▶ **WORK TO COMPLETE**
Your copy of the entries below should hold exactly the lines from the one containing "[CC BY-NC-SA 4.0] (125, 902)" to the one containing "30€ OFFERTS ! (1152, 5)", inclusive, and no pictures.

▶ **Stored data entries**
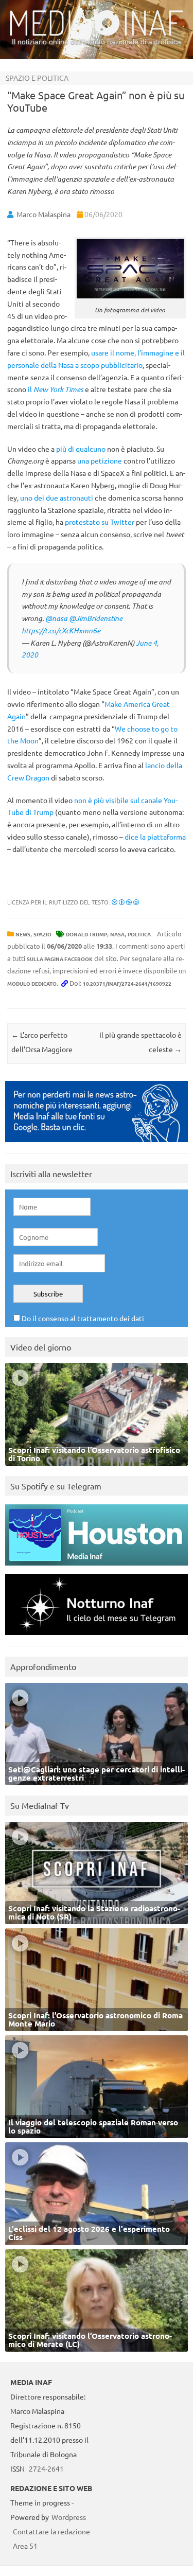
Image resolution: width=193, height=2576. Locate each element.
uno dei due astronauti (56, 497)
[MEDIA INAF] (96, 34)
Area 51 (25, 2545)
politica (139, 934)
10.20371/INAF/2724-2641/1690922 (127, 983)
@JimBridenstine (95, 618)
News (22, 934)
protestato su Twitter (99, 521)
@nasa (56, 618)
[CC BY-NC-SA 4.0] (125, 902)
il (55, 389)
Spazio (42, 934)
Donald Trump (86, 934)
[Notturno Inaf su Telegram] (96, 1637)
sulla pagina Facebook (60, 959)
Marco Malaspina (43, 214)
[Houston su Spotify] (96, 1568)
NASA (117, 934)
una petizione (99, 460)
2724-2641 (46, 2468)
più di (65, 448)
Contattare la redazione (51, 2531)
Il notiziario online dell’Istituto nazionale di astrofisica (96, 42)
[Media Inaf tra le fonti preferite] (96, 1144)
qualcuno (91, 448)
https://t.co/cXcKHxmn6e (61, 630)
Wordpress (68, 2516)
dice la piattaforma (155, 836)
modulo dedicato (32, 983)
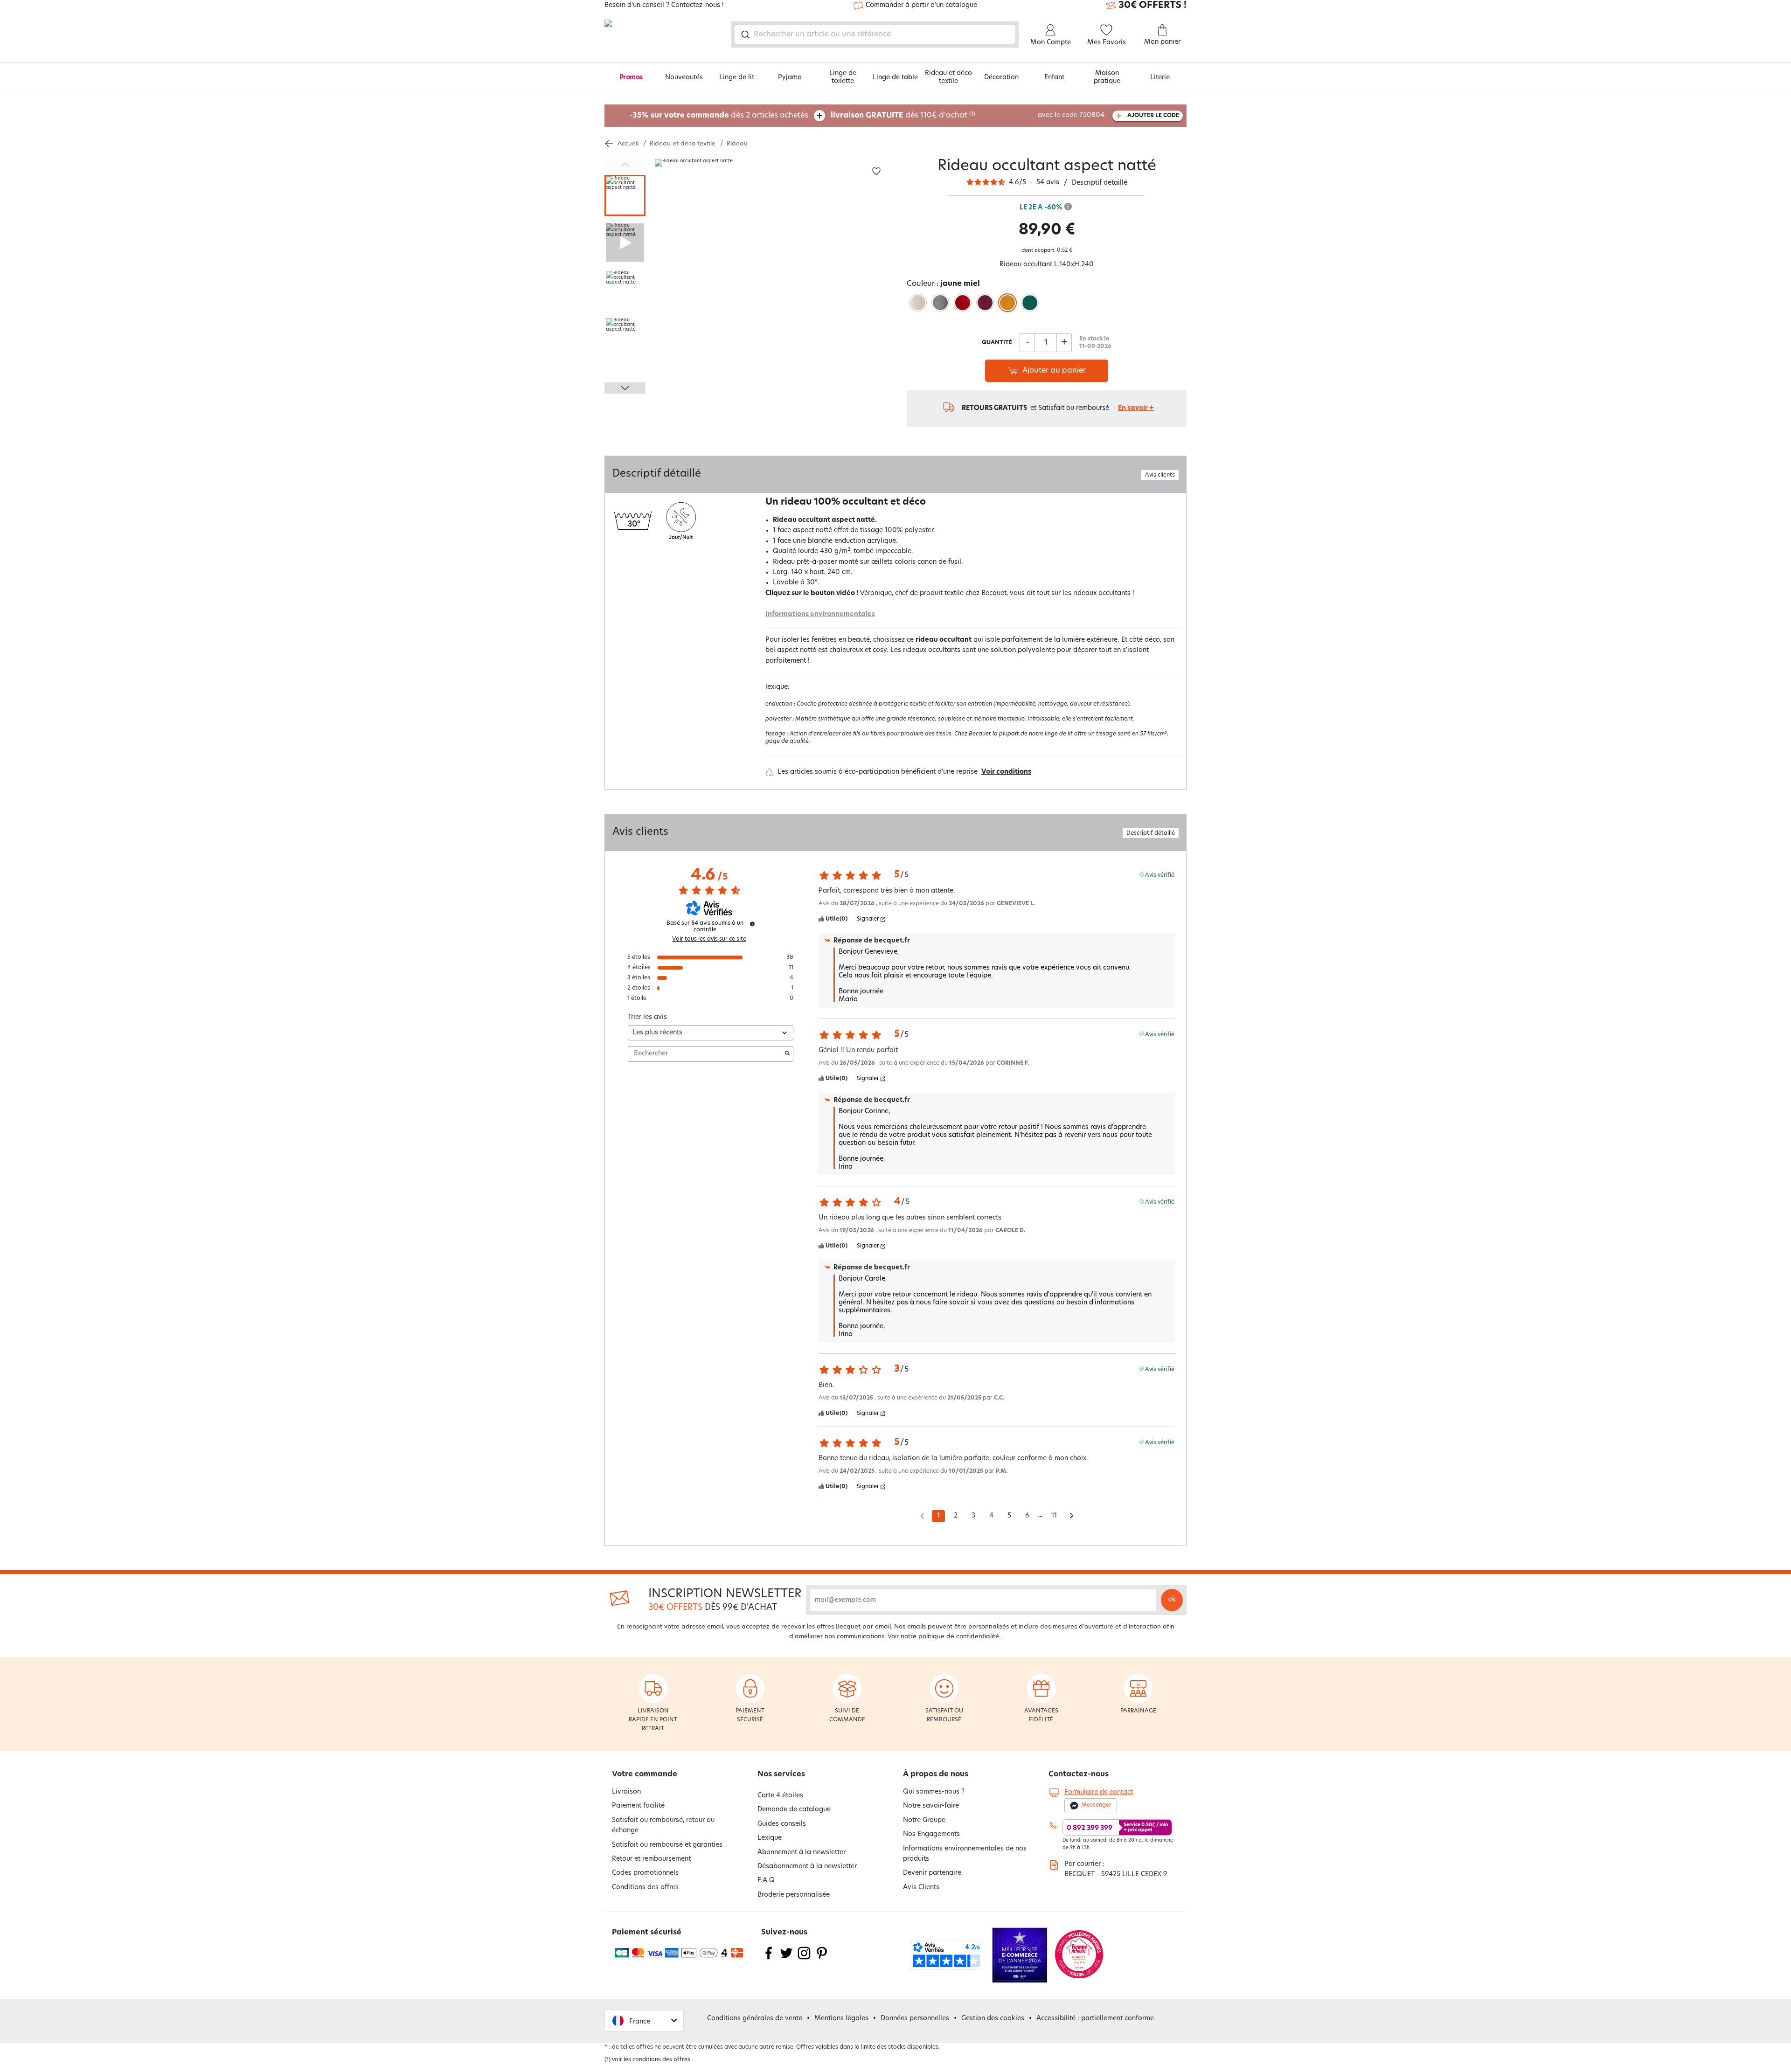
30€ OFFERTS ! (1152, 5)
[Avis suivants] (1071, 1516)
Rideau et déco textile (948, 77)
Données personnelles (915, 2018)
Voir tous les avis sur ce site (709, 939)
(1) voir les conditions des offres (647, 2060)
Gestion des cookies (992, 2018)
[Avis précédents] (922, 1515)
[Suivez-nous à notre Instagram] (804, 1958)
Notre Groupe (924, 1820)
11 (1054, 1515)
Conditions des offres (645, 1887)
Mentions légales (841, 2018)
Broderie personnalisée (793, 1895)
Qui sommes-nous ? (934, 1791)
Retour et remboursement (651, 1859)
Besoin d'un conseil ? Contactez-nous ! (664, 5)
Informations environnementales (820, 614)
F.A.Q (766, 1880)
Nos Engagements (931, 1834)
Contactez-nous (1078, 1774)
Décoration (1001, 77)
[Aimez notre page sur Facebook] (768, 1958)
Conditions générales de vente (754, 2018)
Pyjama (790, 77)
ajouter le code (1153, 115)
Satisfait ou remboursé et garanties (667, 1845)
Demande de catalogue (794, 1809)
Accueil (628, 144)
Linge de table (895, 77)
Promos (631, 77)
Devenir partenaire (932, 1873)
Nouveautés (684, 77)
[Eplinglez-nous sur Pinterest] (821, 1958)
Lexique (769, 1838)
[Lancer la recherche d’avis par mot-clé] (787, 1054)
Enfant (1054, 77)
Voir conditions (1006, 772)
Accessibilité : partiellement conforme (1095, 2018)
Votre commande (644, 1774)
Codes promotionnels (645, 1873)
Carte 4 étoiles (780, 1795)
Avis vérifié (1159, 875)
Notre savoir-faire (931, 1805)
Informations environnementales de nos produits (965, 1854)
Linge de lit (736, 77)
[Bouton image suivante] (625, 388)
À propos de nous (935, 1774)
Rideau (737, 144)
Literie (1160, 77)
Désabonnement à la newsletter (807, 1866)
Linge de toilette (842, 77)
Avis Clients (921, 1887)
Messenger (1096, 1805)
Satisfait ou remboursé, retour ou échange (663, 1825)
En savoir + (1136, 408)
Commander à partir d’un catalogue (921, 5)
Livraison (626, 1791)
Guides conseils (781, 1824)
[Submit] (745, 34)
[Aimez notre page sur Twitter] (786, 1958)
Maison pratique (1107, 77)
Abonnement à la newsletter (801, 1852)
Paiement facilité (638, 1805)
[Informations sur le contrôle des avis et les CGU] (752, 924)
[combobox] (875, 34)
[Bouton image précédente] (625, 164)
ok (1172, 1599)
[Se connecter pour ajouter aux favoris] (876, 171)
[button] (644, 2020)
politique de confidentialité (958, 1637)
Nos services (781, 1774)
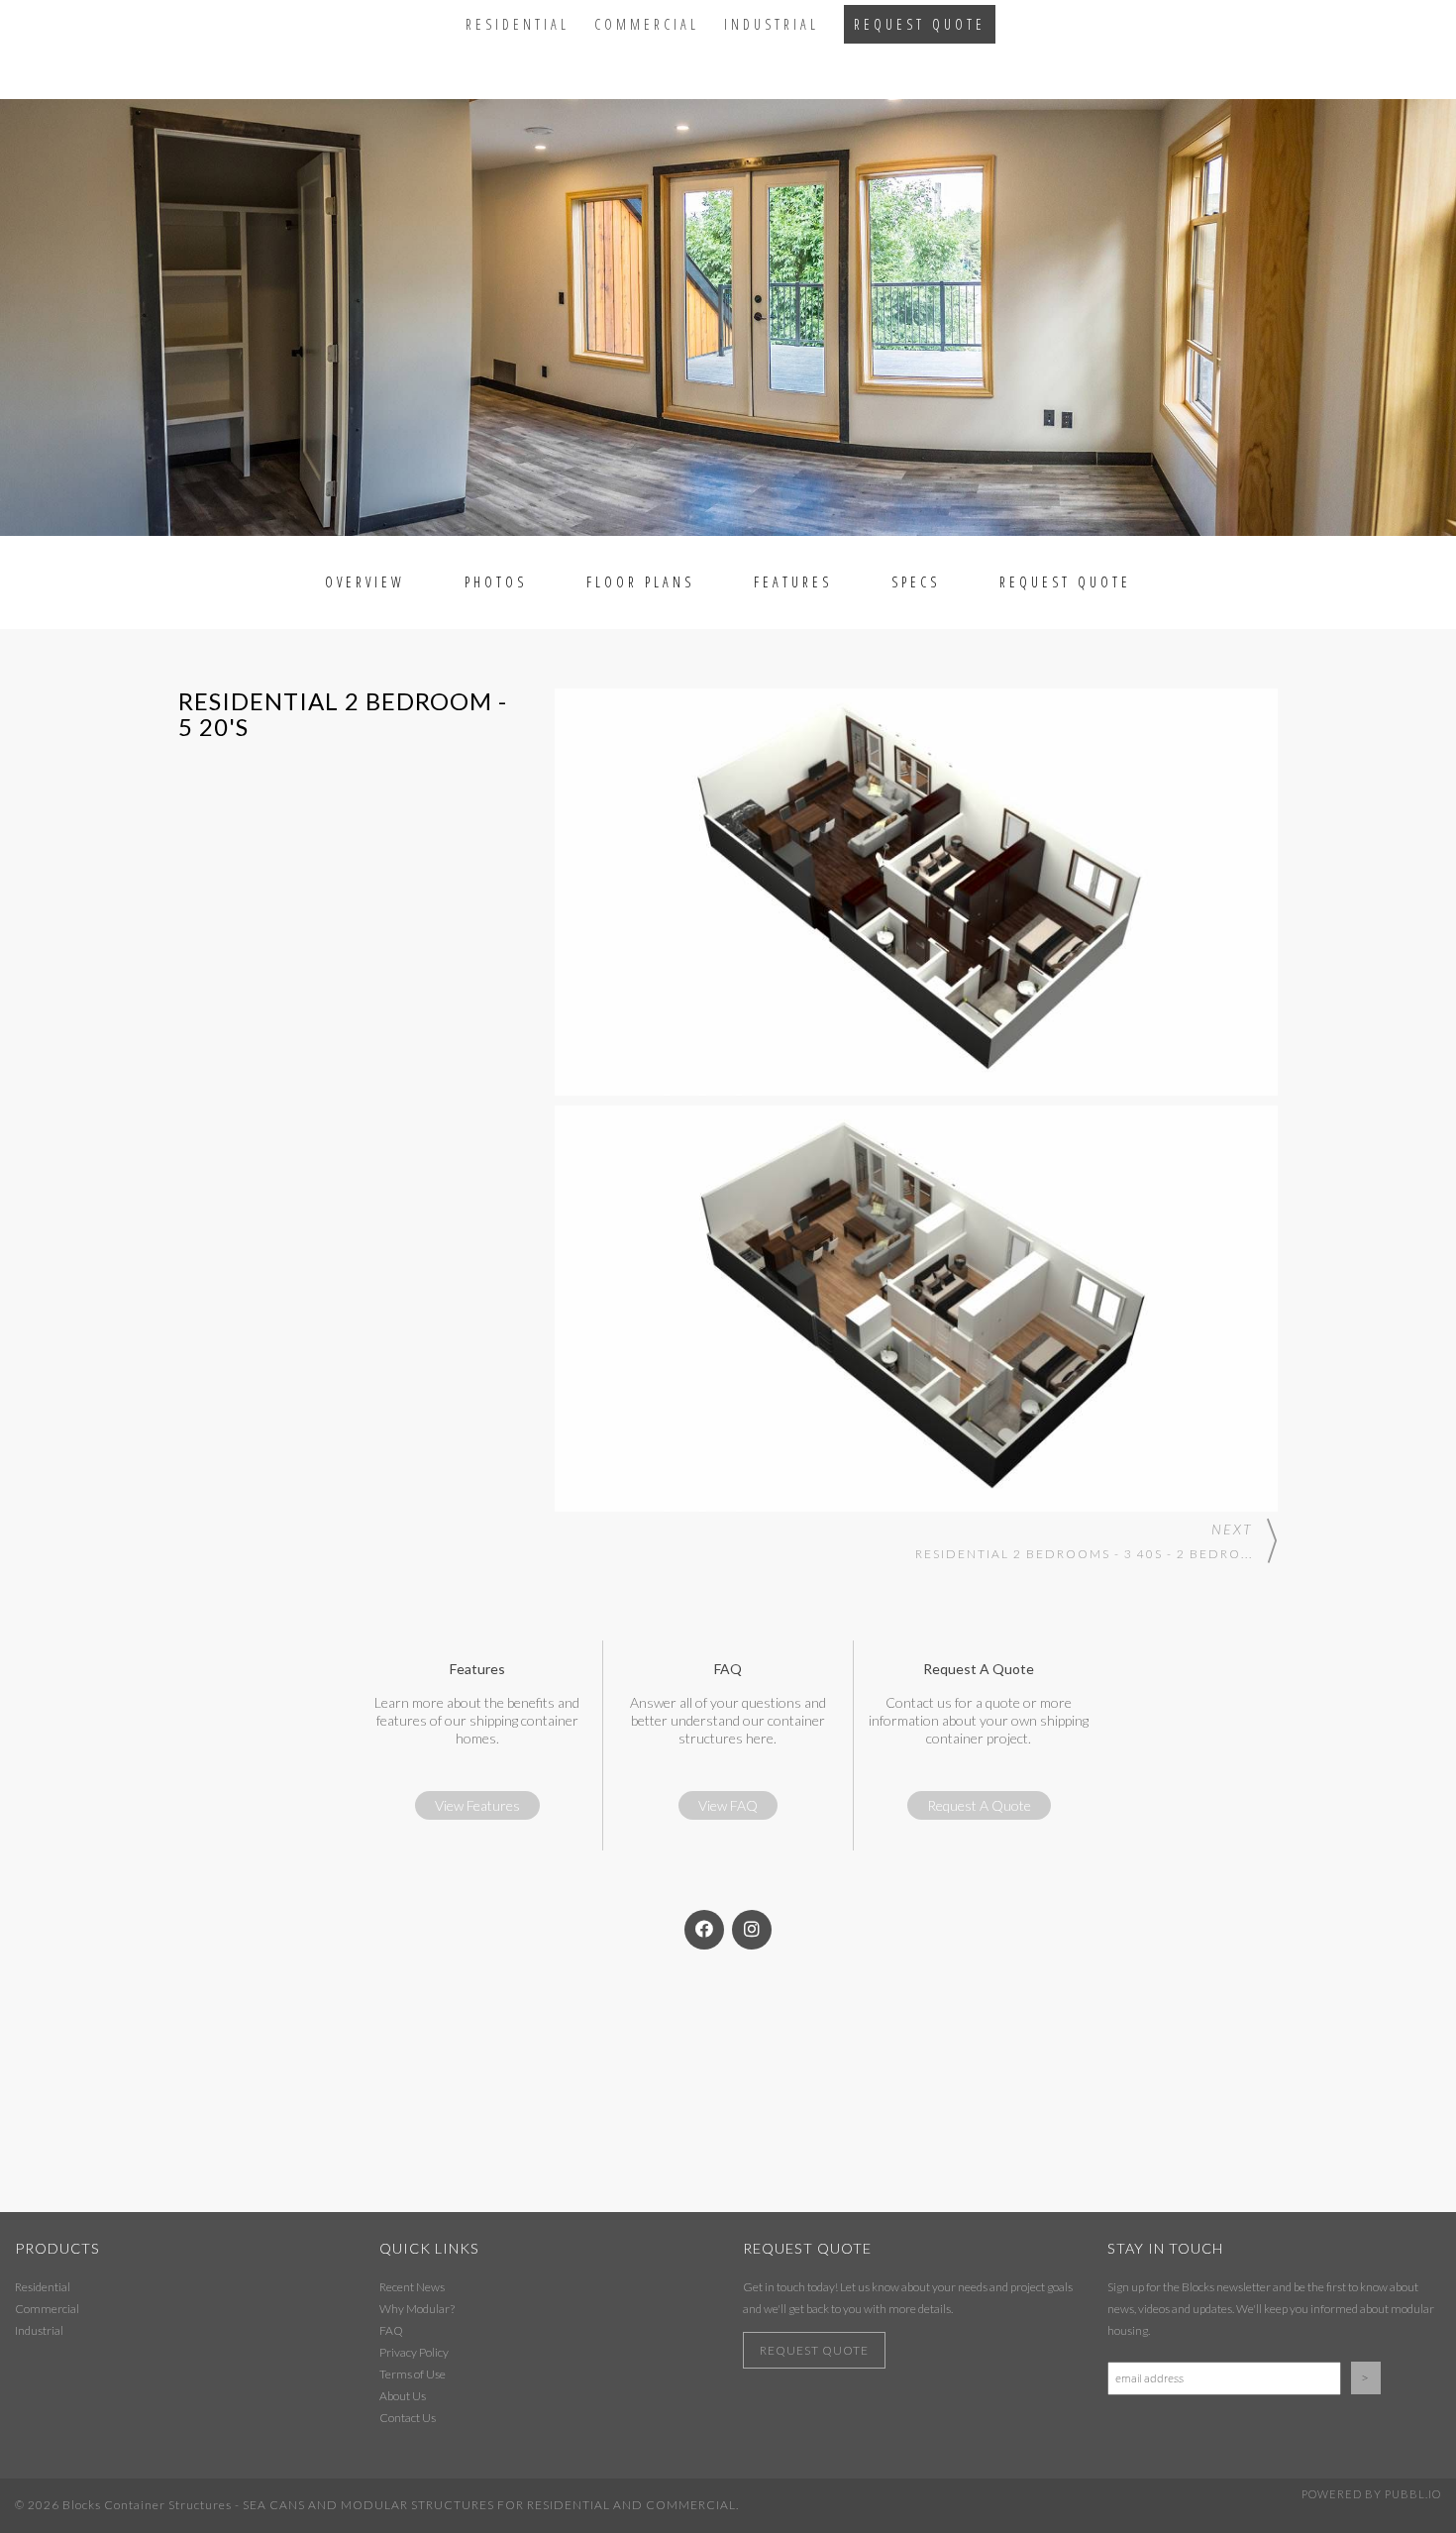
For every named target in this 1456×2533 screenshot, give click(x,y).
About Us (402, 2395)
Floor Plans (640, 582)
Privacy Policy (414, 2352)
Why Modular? (417, 2308)
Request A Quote (979, 1805)
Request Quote (920, 24)
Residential (518, 24)
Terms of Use (412, 2374)
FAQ (391, 2330)
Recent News (412, 2286)
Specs (915, 582)
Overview (365, 582)
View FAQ (728, 1805)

▶ **RESPONSE BELOW**
[CC BY-NC-SA 4.0] (125, 902)
il (55, 389)
Spazio (42, 934)
Donald Trump (86, 934)
[Notturno Inaf su Telegram] (96, 1637)
sulla pagina Facebook (60, 959)
Marco Malaspina (43, 214)
[Houston su Spotify] (96, 1568)
NASA (117, 934)
una petizione (99, 460)
2724-2641 (46, 2468)
più di (65, 448)
Contattare la redazione (51, 2531)
Il notiziario online dell’Istituto nazionale di astrofisica (96, 42)
[Media Inaf tra le fonti preferite] (96, 1144)
qualcuno (91, 448)
https://t.co/cXcKHxmn6e (61, 630)
Wordpress (68, 2516)
dice la piattaforma (155, 836)
modulo dedicato (32, 983)
30€ OFFERTS ! (1152, 5)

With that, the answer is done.